Un pâle rayon de soleil frappe le voilage usé, baignant la chambre d’une douceur orangée. Elle n’est pas morte. Sa tête glisse imperceptiblement sur le côté. Ses épaules retombent lentement. Ses sourcils se détendent, gommant progressivement les rides les plus dures de son visage anguleux. Le bruit rauque et constant arraché de sa gorge écorchée mue en un ronronnement enroué. Ses pupilles d’ordinaire perdues dans la pénombre se dilatent. Le sifflement acéré qui taraude ses tympans devient presque inaudible. Par à-coups, une onde d’attention émerge d’une conscience pâteuse. Le moment approche. C’est l’heure jaune où l’étau se desserre. Son cœur engourdi accélère sa course, pompant le fond d’énergie qu’elle emmagasine patiemment, assise dans ce fauteuil de velours rouge recouvert d’un plaid épais. On le lui change après ses deux toilettes journalières.
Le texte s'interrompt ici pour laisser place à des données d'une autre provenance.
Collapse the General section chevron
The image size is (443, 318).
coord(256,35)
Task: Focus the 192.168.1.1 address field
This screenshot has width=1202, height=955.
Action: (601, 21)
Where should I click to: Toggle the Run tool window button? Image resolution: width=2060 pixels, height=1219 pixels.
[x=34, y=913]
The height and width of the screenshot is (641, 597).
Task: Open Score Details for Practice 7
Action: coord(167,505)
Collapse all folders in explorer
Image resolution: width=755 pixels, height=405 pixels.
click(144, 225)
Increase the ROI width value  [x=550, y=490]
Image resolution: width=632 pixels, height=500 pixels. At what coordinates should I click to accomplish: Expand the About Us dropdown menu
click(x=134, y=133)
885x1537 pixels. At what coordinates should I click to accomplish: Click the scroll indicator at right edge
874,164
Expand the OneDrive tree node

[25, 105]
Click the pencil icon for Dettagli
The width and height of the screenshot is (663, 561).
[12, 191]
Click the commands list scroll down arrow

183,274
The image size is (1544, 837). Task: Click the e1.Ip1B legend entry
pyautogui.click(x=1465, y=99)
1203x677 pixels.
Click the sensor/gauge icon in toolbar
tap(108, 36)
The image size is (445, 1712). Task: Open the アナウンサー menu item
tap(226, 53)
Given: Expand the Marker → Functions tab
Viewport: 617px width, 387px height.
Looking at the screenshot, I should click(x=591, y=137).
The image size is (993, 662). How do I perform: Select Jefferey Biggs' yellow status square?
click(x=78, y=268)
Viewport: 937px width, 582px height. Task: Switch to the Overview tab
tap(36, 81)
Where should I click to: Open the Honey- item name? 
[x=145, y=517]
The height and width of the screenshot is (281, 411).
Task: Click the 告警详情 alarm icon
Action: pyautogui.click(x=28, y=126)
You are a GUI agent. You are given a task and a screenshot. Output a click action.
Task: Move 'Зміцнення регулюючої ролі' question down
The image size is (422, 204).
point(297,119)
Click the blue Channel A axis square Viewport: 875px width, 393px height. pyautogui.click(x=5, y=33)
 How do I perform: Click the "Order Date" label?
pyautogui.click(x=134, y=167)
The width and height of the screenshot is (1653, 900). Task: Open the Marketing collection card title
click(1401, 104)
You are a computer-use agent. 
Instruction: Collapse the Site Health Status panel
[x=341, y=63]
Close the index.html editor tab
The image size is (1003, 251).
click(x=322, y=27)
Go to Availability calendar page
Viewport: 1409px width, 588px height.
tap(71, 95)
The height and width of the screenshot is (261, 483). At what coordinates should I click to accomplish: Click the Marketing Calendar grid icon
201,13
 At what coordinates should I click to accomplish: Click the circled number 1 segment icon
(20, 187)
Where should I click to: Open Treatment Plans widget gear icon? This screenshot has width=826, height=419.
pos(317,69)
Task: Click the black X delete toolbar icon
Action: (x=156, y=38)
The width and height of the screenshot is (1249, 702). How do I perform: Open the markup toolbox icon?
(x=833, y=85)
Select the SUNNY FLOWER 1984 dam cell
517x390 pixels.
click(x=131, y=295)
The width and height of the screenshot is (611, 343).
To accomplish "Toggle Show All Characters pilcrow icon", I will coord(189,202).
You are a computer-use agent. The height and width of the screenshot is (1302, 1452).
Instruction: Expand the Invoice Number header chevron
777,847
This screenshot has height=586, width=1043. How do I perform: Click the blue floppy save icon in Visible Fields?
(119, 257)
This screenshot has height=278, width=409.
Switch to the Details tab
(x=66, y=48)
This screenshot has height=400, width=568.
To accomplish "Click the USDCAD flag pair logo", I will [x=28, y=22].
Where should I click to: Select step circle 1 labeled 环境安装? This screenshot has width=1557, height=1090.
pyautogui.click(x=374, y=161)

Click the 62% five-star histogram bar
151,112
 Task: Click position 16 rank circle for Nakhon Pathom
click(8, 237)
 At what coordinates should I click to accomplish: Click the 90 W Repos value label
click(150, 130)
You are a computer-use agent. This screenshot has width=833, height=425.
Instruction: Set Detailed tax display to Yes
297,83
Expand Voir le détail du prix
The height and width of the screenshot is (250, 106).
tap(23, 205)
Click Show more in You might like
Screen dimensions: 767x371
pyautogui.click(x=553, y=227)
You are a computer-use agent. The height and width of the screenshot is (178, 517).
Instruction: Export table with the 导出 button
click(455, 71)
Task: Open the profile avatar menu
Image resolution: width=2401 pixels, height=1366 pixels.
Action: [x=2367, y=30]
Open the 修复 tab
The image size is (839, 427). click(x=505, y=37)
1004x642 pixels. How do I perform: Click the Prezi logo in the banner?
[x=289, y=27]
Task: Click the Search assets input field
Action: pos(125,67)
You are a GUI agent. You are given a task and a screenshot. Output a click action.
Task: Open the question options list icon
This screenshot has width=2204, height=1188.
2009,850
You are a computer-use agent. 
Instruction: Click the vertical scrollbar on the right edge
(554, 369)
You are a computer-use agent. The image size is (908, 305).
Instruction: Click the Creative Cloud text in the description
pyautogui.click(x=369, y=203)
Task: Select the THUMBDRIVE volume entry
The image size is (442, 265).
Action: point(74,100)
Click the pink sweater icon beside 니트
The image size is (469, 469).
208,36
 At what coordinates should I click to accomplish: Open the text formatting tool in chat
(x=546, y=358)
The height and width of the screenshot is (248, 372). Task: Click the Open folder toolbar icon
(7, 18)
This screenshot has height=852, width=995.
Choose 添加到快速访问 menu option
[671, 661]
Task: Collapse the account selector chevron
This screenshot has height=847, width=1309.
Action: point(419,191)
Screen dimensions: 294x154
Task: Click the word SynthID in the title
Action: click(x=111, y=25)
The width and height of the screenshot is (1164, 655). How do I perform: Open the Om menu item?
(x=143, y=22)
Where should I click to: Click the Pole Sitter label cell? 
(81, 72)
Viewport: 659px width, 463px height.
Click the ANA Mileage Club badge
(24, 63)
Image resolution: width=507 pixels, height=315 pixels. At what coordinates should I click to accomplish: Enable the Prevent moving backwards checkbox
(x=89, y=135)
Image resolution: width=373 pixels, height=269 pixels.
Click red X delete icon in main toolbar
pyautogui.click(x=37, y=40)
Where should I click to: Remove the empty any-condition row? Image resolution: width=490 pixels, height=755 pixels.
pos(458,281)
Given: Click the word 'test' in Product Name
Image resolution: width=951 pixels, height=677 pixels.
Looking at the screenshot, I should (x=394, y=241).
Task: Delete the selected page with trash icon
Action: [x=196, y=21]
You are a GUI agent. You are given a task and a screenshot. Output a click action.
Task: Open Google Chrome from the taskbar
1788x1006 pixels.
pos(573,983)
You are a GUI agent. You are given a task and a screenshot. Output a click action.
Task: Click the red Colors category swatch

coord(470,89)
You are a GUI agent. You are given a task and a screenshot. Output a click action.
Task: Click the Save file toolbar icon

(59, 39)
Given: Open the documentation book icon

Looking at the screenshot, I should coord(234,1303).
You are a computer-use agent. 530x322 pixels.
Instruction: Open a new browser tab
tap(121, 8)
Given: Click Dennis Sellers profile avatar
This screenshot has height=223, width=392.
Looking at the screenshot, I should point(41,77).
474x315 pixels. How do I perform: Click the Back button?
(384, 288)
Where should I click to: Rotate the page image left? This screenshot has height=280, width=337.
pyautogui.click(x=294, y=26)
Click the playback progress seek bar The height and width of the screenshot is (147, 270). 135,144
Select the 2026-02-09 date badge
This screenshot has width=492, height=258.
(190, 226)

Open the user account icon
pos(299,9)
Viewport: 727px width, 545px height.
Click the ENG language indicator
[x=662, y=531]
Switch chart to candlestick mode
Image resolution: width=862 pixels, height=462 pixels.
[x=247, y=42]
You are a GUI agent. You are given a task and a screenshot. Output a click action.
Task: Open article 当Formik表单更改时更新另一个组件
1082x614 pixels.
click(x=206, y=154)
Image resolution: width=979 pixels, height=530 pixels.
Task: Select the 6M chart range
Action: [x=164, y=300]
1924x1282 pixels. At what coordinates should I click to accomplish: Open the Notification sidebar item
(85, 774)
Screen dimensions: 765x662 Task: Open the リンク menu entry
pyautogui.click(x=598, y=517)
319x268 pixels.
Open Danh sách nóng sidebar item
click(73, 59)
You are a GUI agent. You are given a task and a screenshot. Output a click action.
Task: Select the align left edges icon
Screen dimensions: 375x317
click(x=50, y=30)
Il en faudrait plus, mais depuis le temps, l’habitude est de la laisser dans ses urines et ses rares excréments, dont l’eau de Cologne, raffinée, ne peut totalement masquer les odeurs.
Les échos de son cœur s’accordent soudain à ceux d’un claquement sec et nerveux venu de là-bas, par-delà cette porte qu’elle fixe sans la voir depuis des années. Sa nuque se raidit. Le clac-clac se rapproche. Une onde chaude envahit son plexus avant de charrier férocement dans tout son corps une multitude de petits chocs électriques, réveillant d’un coup des peuplades de fourmis léthargiques. Ses yeux se ferment. Son sang, soudain fluide, fouette ses artères jusqu’au cerveau. Le clac-clac est pour elle. Il l’enveloppe. Elle le respire. L’espace en est plein. Ses paupières s’entrouvrent sur une silhouette grise aux yeux noirs.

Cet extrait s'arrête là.